Monitor Executable System Calls

TL;DR

Yes, several tools can alert you when an executable uses specific system functions (API calls). This is useful for detecting suspicious behaviour. We’ll cover Sysmon for Windows and auditd for Linux.

Windows: Using Sysmon

Sysmon (System Monitor) is a free tool from Microsoft that logs detailed system activity, including executable API calls. It’s the best option for most Windows users.

Step 1: Download and Install Sysmon

• Download Sysmon from the Microsoft website.
• Extract the downloaded archive.
• Run Sysmon.exe as an administrator.

Step 2: Configure Sysmon

Sysmon uses a configuration file (XML) to define what it logs. The default config is often too noisy, so we’ll create a custom one.

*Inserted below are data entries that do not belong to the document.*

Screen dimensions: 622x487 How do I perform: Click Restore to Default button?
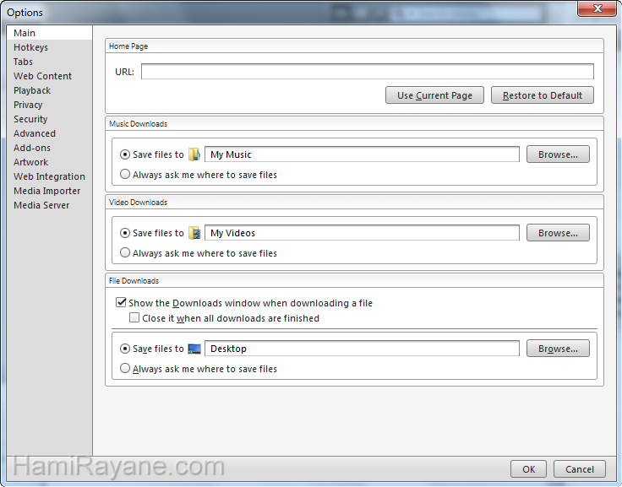[542, 95]
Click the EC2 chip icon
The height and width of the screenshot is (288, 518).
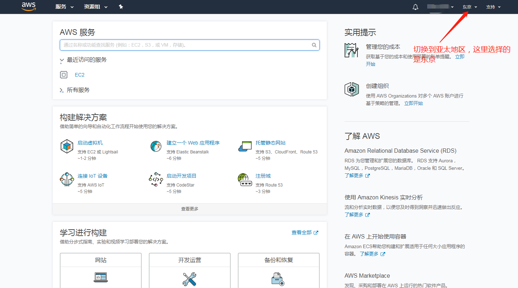pyautogui.click(x=64, y=75)
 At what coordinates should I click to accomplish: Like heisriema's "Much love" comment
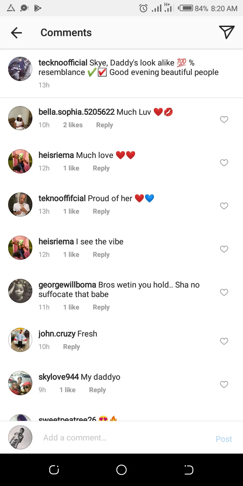tap(224, 163)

• Download an example configuration from GitHub or create your own.
• Edit the XML file to specify which events you want to monitor. Key areas include:
• ProcessCreation: Logs process creation events, including command line arguments.
• FileCreate: Logs file creation events.
• NetworkConnect: Logs network connections.
• RawAccessRead: Logs raw read access to files (can be noisy).
• To monitor specific API calls, use the EventFiltering section within the configuration file. For example, to log all calls to CreateFileW:

  <EventFiltering>
   <RuleGroup name="API Call Monitoring" groupRelation="or">
    <ApiCall eventId="1" apiName="CreateFileW"/>
   </RuleGroup>
  </EventFiltering>

• Save the configuration file (e.g., sysmonconfig.xml).
• Run Sysmon with your config:

  Sysmon.exe -c sysmonconfig.xml

Step 3: View Sysmon Logs

• Sysmon logs are written to the Windows Event Log (Event Viewer).
• Open Event Viewer (search for ‘Event Viewer’ in the Start Menu).
• Navigate to Applications and Services Logs > Microsoft > Windows > Sysmon > Operational.
• Filter events by event ID to find specific API calls you’re interested in.

Linux: Using auditd

auditd is the Linux auditing system. It can log system calls made by processes.

Step 1: Install and Start auditd

• Install auditd using your distribution’s package manager (e.g., sudo apt install auditd on Debian/Ubuntu, sudo yum install audit on CentOS/RHEL).
• Start the auditd service: sudo systemctl start auditd.
• Enable it to start automatically at boot: sudo systemctl enable auditd.

Step 2: Configure auditd

Configure rules in /etc/audit/rules.d/audit.rules.

• To monitor all calls to the open() system call:

  -a always,exit -F arch=b64 -S open -k opensyscall

  • -a always,exit: Log on exit of the syscall.
  • -F arch=b64: Only log for 64-bit architectures (adjust as needed).
  • -S open: The system call to monitor.
  • -k opensyscall: A key for filtering logs later.
• Reload the rules: sudo auditctl -R /etc/audit/rules.d/audit.rules.

Step 3: View auditd Logs

• Logs are stored in /var/log/audit/audit.log.
• Use the ausearch command to filter logs:

  sudo ausearch -k opensyscall

  This will show all events tagged with the ‘opensyscall’ key.